If managed properly, homework can improve a child's learning and the parent-child relationship while building bridges between schools and parents, says Irene Cooper, president of the primary schools' union at the New Zealand Educational Institute.
"How it's constructed and linked to the family is important and valuable to a child's learning. It's absolutely critical that parents help children [to learn], building quality time ... and parents also get a feeling for where their child is at in their school work.
"We're not talking about locking them away in a bedroom. Like anything, how you construct it determines whether its successful."
While there is no Ministry of Education requirement when it comes to homework, she said most primary schools see it as beneficial and assign about 30 minutes of homework a night.
Ms Cooper's backing comes as a Dunedin psychologist, Nigel Latta, criticised homework in primary schools as having no use.
He said most teachers agreed and assigned homework only to appease parents, which made children resent learning.
Meanwhile in Australia, a new Government junior school has been declared a homework-free zone so pupils can spend more recreational time with their families.
"Nine times out of 10, the homework doesn't help kids, it diminishes them," the school's director, Peter Kearney, told the Herald Sun newspaper in Melbourne.
"Parents think homework means success, but there's no link between academic performance and homework."
Auckland Primary Principals Association president Julien Le Sueur agreed: "Not too many schools would be misleading themselves to think homework was necessary to hugely enhance kids' actual academic capabilities."
But Mr Le Sueur also saw advantages in drawing in parents, particularly in the first three years of schooling when most homework involved parents and children reading together.
"It provides the opportunity for children to engage with their parents in a positive way and for parents to reinforce the fact that they value the reading process.
"Discipline when young doesn't go astray."
Mr Le Sueur said some children obviously didn't have the level of support at home as others, but teachers were understanding and did not get agitated if the homework was incomplete.
There was also the realisation many children were busy with after school activities like sports and music.
Both Education Minister Steve Maharey and National Party Education spokesman Bill English supported homework at the primary school level, so long as it was kept in balance with other life activities.

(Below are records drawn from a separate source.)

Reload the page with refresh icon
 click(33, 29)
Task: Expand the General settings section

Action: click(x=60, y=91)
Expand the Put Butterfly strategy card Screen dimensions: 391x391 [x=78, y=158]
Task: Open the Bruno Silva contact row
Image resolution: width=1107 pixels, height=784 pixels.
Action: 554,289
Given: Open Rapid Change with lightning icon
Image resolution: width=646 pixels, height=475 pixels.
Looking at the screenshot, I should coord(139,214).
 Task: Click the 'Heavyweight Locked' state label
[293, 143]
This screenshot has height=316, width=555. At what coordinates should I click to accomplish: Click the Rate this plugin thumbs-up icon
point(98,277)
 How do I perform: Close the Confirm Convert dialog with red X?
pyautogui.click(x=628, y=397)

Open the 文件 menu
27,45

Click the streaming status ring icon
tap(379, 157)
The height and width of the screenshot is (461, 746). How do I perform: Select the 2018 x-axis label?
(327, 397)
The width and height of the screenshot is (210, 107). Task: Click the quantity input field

Mr English said if children did not have homework they would be sitting in front of the television watching The Simpsons.
He said with his own children he had found homework helpful to identify gaps in their learning and parents needed something a bit more than a positive school report.
As long as the homework was not excessive or some attempt to "hot house" the child which could put them off learning, it offered a chance for learning in the home as well, he said.